TASK DESCRIPTION:
The copy you return should hold only the lines from the top of the data below through the line with "Pick the Shell template icon", each duplicated exactly and with no pictures.

DATA FOR REVIEW:
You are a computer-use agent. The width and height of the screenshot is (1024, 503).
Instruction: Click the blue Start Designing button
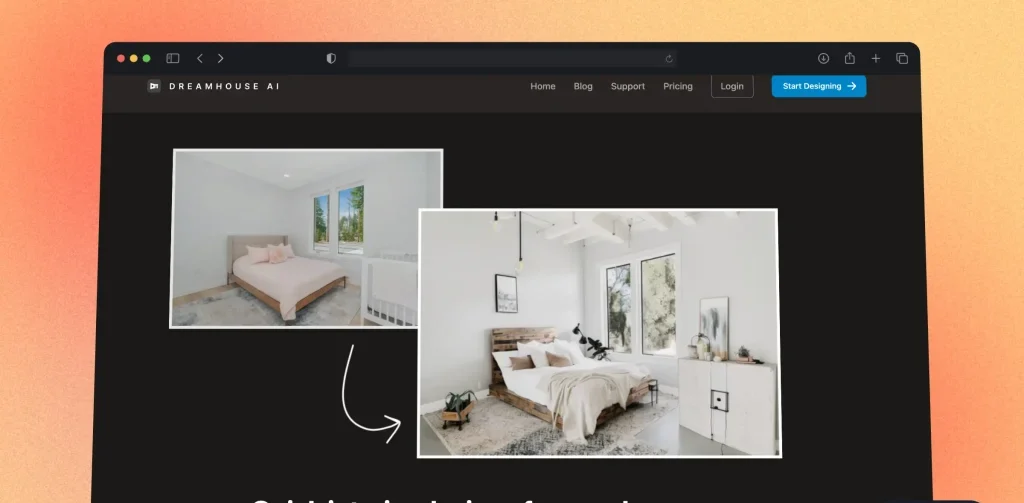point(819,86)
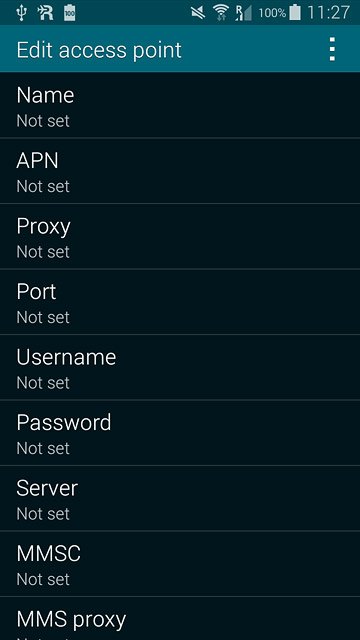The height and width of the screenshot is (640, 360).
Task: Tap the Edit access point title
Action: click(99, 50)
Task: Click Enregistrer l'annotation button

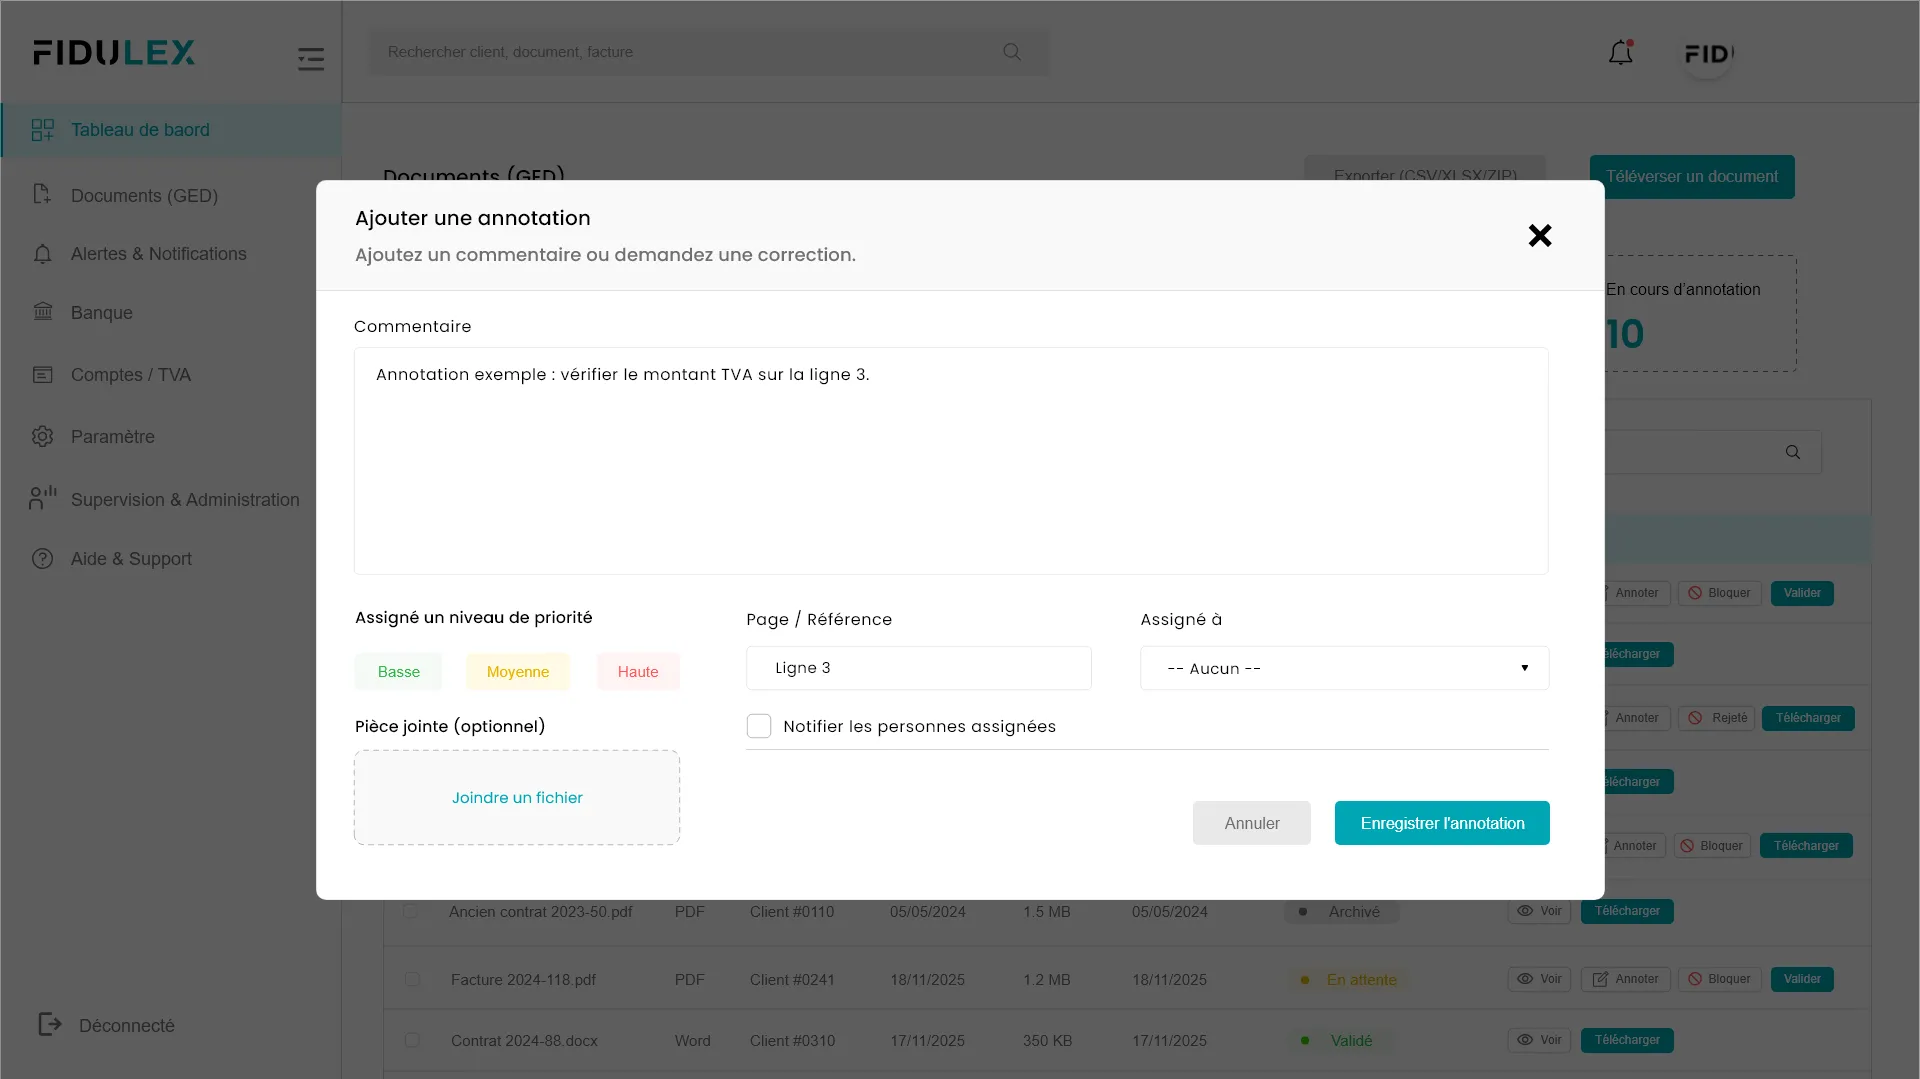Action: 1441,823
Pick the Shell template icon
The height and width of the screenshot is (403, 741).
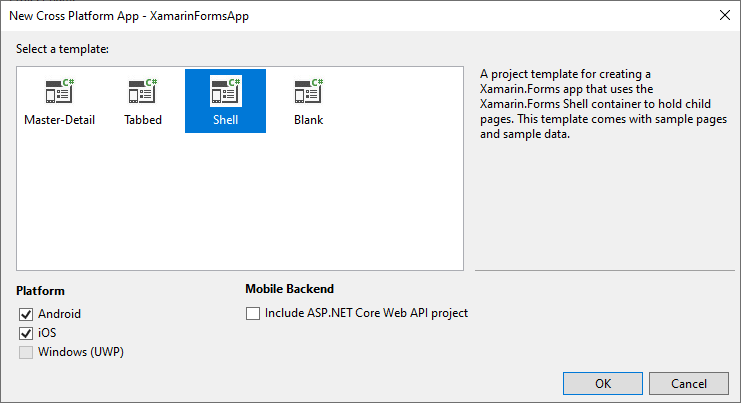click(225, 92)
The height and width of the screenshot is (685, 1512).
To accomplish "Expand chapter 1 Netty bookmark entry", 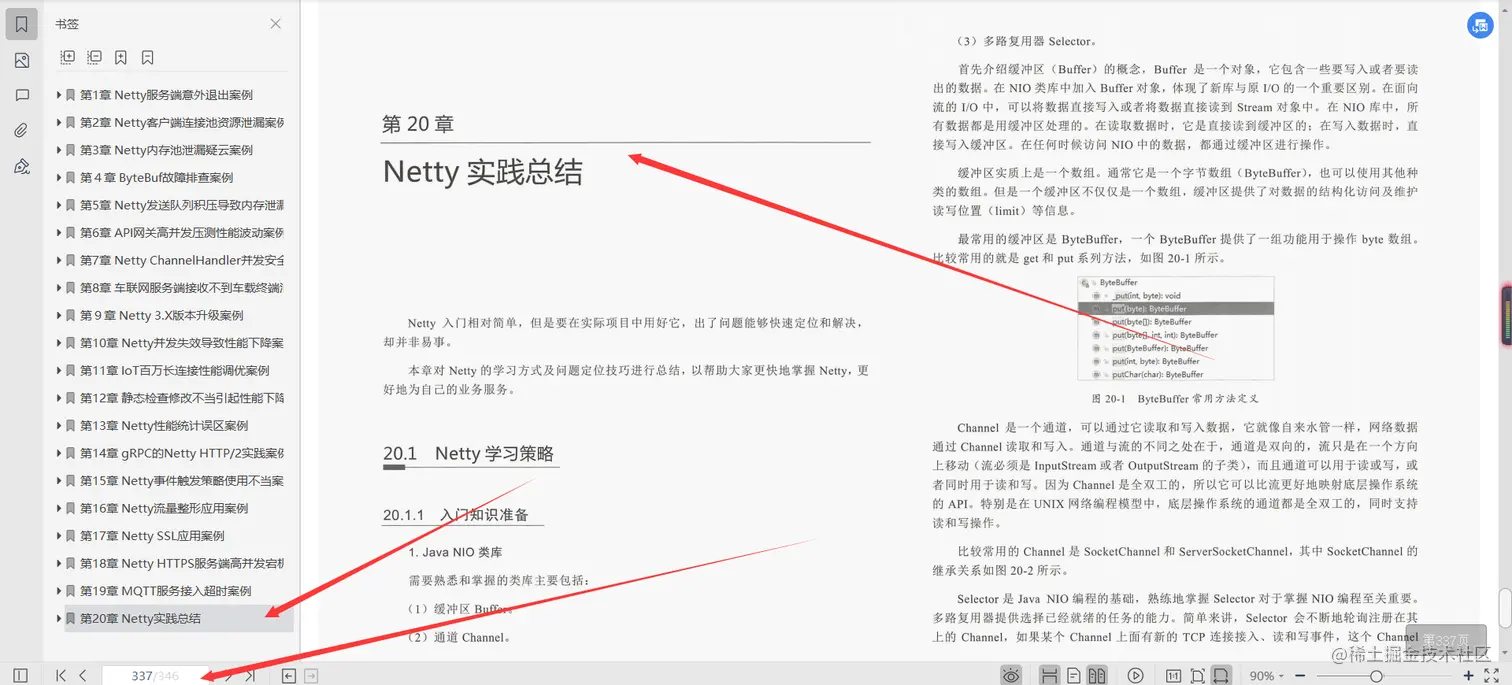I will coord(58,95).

EXERCISE SOLUTION:
You are a computer-use agent. The width and height of the screenshot is (1024, 503).
Instruction: Click the blue Start Designing button
point(819,86)
The height and width of the screenshot is (640, 360).
Task: Tap the Edit access point title
Action: click(99, 50)
Task: Click Enregistrer l'annotation button

Action: 1441,823
Pick the Shell template icon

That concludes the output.